The only thing missing is the attached floating chair. I fear it will be even more 'emasculating' (really, it should be impersonal or sterile), since even when you're talking face to face with someone, you'll be involved and/or distracted by all the other things Google Glass is putting in your visual field of view.
His high school quiz bowl team beat mine, so I am going to assume he is right about this, as well.
because, come on, we aren't cave men!
what a close minded view. I agree with others here... at least I'll know when I am being ignored
What I want to know is, why do people feel the need to be connected 24/7?
Nature as we know it is slowly dying and we are all too busy to even stop and smell the roses.
The end is near for sure.
Now there is a fine example of both aesthetics and Yacht-design!
... filled with a bunch of emacs jokes.
now we need to go OSS in diesel cars
All you kiddies that *want* to be online 24x7 never had to work that way (says the guy who spent two years wearing one, or two, pagers 24x7x365.25).
And all that texting, like the cartoons of two folks at a table texting each other, just shows that you haven't grown up, and are *terrified* of actually talking to another human being. You'd rather imagine that they were all simulations, so that you didn't have to consider getting hurt, or hurting them.

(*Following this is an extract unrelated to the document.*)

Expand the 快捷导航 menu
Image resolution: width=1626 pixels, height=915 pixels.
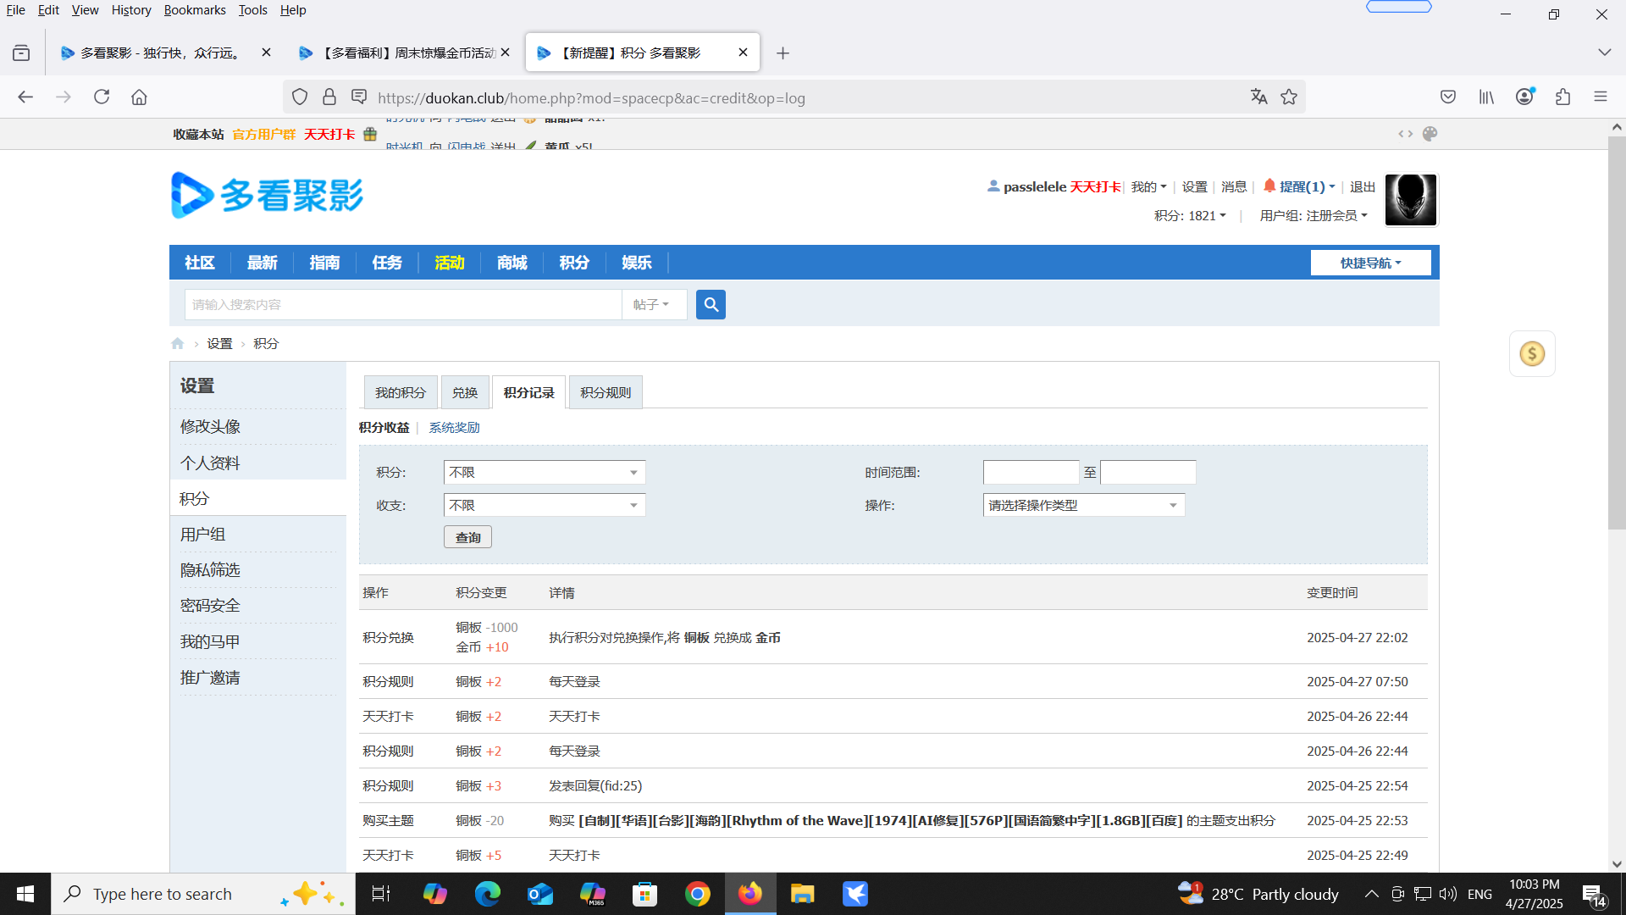[x=1370, y=263]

Think you're meat*, you do.
mark "got a life in the RW"
* Check out the cyberpunk usage of the word "meat"
I don't know. A lot of phones do make people look like dorks. And act like dorks too.
The thing the submitter said, first thing touched in morning and last used at night. That's just wrong. I don't do that. I know tons of smart phone owners who don't do that. The phone doesn't control their live and they're not always checking in on it. But some people do that, and I think it's kind of sad actually. "Emasculating" is the wrong word but these people definitely are being controlled by the phone, or co-dependent.
What an extremely insightful post!
I pooped my pants. That is all.
... the last thing many people touch before going to sleep and the first thing they touch after waking.
You follow the anti-smartphone arguments down the rabbit hole and we're all naked and living in caves.
I've been using an iPhone as an alarm clock since June, 2007. Of course it is the last thing I touch (to set the alarm) and the first thing I touch (to turn off the alarm.) How is that any worse than touching any alarm clock? Next you will be telling me to wake up according to my natural rhythms like the Industrial Revolution never happened.
Checking on Facebook or Twitter is not the only use of a smartphone. At least not an iPhone. Drawing, painting, recording music and audio, photography, making movies, reading books — all proud human endeavors. Instead of needing a giant house full of hundreds of different technologies (horse hair paint brush, chemical darkroom, grand piano) I can do those things with what I keep in my pocket. And the documents I made open up on a Mac to be prepared for publishing instead of gather dust in the attic.
Oh, you big boy.. you!
I'm reminded of General Jack Ripper.
I can no longer sit back and allow smart phones to sap and impurify all of our precious bodily fluids.
Lowering one's eyes to look at the phone is instinctually interpreted by the person you're talking to as submissive or evasive. Using Glass keeps your eyes up on your opponent, in a dominating gaze. Reading Slashdot helps, because you can avoid eye contact without actually appearing to do so. You will now agree with my opinion, or I will continue to stare you down while I surf the Internet.
My Google Glass will rest nicely beneath my prosthetic forehead. They thwart biometric identity!!!